Create a .env file in the root directory to store sensitive credentials. Use the following template:
# Azure OpenAI
AZURE_OPENAI_KEY=your_openai_api_key
AZURE_OPENAI_ENDPOINT=https://your-openai-endpoint
AZURE_OPENAI_DEPLOYMENT=gpt-4
# PostgreSQL Database
POSTGRES_USER=your_username
POSTGRES_PASSWORD=your_password
POSTGRES_HOST=your_postgresql_host
POSTGRES_PORT=5432
POSTGRES_DB=your_database_name
Replace the placeholder values with your actual credentials. The Jupyter Notebook is configured with .env been located in the same root folder in my machine.
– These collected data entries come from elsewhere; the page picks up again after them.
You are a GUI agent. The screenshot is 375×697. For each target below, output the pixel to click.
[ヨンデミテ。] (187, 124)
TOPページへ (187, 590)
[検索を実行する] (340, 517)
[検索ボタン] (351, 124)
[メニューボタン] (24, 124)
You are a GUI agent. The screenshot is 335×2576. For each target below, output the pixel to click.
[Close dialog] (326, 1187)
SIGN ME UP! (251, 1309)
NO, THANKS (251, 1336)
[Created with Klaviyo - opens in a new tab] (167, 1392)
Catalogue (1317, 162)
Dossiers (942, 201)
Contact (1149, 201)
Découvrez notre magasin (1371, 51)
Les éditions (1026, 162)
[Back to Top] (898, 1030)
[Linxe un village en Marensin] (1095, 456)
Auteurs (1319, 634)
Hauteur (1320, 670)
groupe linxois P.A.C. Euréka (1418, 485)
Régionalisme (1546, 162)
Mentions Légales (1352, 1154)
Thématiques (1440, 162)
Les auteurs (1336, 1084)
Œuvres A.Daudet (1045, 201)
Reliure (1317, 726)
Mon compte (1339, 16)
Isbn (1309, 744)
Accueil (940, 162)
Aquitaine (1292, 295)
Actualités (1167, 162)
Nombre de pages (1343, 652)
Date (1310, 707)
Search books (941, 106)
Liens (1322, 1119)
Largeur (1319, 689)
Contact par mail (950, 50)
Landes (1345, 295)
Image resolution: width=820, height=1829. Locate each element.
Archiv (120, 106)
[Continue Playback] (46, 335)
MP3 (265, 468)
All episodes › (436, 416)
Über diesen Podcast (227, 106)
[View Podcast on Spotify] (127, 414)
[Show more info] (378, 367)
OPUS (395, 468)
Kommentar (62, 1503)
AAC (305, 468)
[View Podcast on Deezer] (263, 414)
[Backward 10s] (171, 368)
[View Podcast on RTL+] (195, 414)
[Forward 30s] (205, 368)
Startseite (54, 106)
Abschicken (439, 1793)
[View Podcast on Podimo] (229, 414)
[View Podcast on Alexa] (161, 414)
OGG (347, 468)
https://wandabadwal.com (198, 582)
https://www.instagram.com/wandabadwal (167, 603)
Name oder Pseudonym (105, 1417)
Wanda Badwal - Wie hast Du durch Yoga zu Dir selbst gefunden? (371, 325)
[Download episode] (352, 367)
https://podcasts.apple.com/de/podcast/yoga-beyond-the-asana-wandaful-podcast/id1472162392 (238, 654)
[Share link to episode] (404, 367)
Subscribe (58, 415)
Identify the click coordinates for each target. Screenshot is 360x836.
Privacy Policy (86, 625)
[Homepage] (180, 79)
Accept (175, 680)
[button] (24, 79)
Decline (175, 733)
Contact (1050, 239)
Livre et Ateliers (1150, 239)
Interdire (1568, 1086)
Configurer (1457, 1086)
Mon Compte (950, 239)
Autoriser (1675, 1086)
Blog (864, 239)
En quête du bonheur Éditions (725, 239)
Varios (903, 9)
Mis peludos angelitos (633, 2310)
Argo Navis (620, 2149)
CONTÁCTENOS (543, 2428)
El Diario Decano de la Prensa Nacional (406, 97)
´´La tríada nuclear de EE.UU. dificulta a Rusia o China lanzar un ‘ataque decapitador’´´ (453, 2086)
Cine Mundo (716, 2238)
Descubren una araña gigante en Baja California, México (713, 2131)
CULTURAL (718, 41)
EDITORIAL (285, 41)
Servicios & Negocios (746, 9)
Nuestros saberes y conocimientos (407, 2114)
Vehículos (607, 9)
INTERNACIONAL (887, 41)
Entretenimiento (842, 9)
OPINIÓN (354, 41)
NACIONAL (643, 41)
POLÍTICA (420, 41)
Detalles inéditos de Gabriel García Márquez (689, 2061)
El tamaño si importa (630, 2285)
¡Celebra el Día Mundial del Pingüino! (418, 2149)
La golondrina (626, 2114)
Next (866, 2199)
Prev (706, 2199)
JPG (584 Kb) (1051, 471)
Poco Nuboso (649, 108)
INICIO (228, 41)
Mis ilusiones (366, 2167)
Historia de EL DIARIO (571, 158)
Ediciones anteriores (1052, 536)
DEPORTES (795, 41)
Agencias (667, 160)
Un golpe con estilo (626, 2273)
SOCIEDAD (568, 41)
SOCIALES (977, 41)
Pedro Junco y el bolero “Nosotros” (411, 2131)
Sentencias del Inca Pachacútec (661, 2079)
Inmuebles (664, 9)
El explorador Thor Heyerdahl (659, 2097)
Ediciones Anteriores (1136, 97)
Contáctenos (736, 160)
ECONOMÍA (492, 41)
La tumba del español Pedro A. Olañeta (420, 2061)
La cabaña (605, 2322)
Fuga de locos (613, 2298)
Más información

If you use Google Collab and you want to upload .env file, you will have to add the following code:
from google.colab import files
files.upload() # Upload your .env file
- I recommend using Jupyter Notebook in VS Code
- You should create a virtual environment to avoid any library conflicts:
-
Go to your root folder where you have cloned the files
-
Create a virtual environment named
.venv
in your current directory:python3 -m venv .venv
-
Activate:
a. On Windows:
.venv\Scripts\activate
b. On Mac/Linux:
source .venv/bin/activate
-
Install the Requirement File:
pip install -r requirements.txt
-
- Which products with names are currently tracking in transit?
- Is Alice Johnson a Customer?
- I would like to create a stored Procedure to delete customers. What would be the best way to do this?
- Can you add Marc with email address [email protected], phone number +1 123 456 7890 and address in 1 Main Street, Redmond?
- Can you add Marc with email address [email protected], phone number +1 123 456 7890? Note: the information is incomplete and the agents should not perfom an operation
- Can you create a new shipment of 1 Laptop and 1 Smartphone to Marc and ensure shipment is updated to Departed Origin from the location in New York and towards Los Angeles date is today?